Poet Gladys Henderson, of Nesconsett, was named LI Poet of the Year. (Nov. 14, 2010) Credit: J. Conrad Williams Jr.,

Gladys Henderson, named 2010 Long Island Poet of the Year Sunday by the Walt Whitman Birthplace Association, credits her old day job with pushing her into the woods and wetlands around her Nesconset home that are the setting for many of her poems.

Her title was regional shortage coordinator for Macy's, and she spent her days investigating people accused of stealing from the store.

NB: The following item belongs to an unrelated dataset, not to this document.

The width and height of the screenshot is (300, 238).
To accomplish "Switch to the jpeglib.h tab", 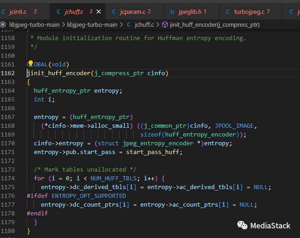I will click(x=189, y=11).
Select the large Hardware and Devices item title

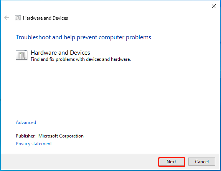60,53
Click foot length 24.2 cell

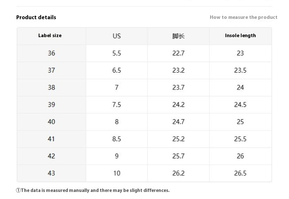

"Retail owns your soul," Henderson, 68, said before a ceremony held in the Interpretive Center on the grounds of Whitman's birthplace in South Huntington. "It was a relief to get out and see nature and beauty, to balance that really dark side of human beings."

One poem, "Two Women Fishing Orient Point Beach," is about joy at a good run at the end of a day of fishing with a friend: "Our lures passed through a school of tommy cod, hooking each one without effort . . . Fish were splashing in the bucket. We laughed together."

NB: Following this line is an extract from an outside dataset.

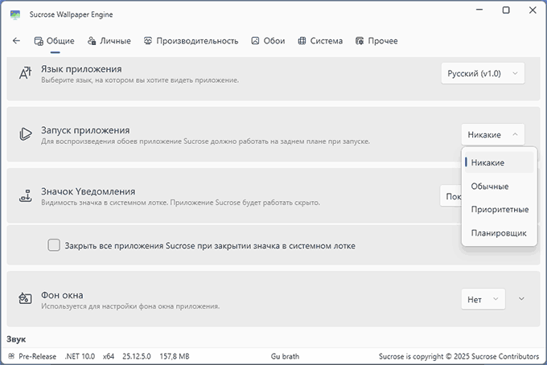Open the Нет window background dropdown

[x=483, y=299]
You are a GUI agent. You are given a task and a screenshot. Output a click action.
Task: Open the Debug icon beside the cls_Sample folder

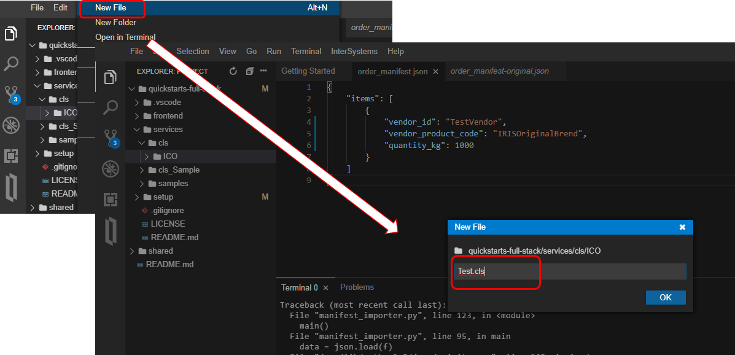(x=111, y=168)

Later poems turned "more bristly, more about betrayal, more about war," she said.

In "Warning on the 6:05," a poem she read, a mundane morning commute on the Long Island Rail Road is turned ominous by the knowledge that two men have been arrested for plotting to blow themselves up in the LIRR's Atlantic Avenue Station.

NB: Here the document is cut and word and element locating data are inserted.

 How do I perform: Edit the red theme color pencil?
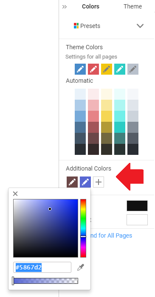(93, 69)
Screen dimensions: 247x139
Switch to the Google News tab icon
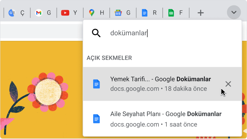(x=118, y=13)
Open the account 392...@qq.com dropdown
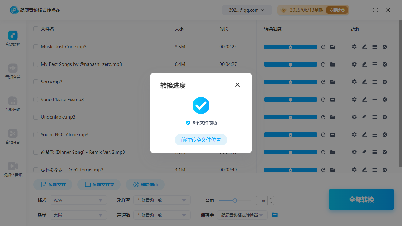 point(247,10)
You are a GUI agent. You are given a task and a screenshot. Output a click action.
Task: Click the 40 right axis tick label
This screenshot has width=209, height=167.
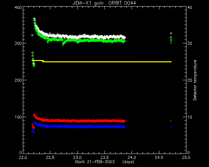190,7
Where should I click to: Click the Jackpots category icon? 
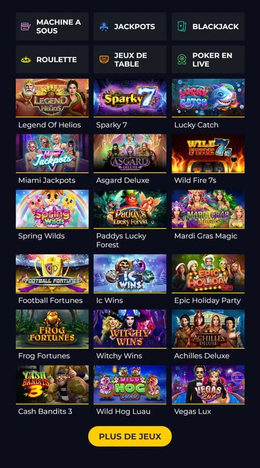coord(104,27)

In "For the Oaks," mournfulness eclipses the narrator's guilt over having cut down the tree that stood innocently outside her kitchen: "Your death grinds my teeth this June morning. I mourn your passing, miss your shade on my garden, wish I had not wished."

Richard Bronson, a Birthplace Association board member, said Henderson's work "captures something of the spirit of Long Island. There are aspects of the nature of the place and of things that have been lost."

Henderson, the association's 12th Poet of the Year, described herself as an avid Whitman reader. His words and photographs are all over the interpretive center; an excerpt of his masterwork, "Leaves of Grass," is displayed at the nearby Walt Whitman Mall.

Asked what Whitman would say about the ceremony, Henderson replied: "I think he would be very happy."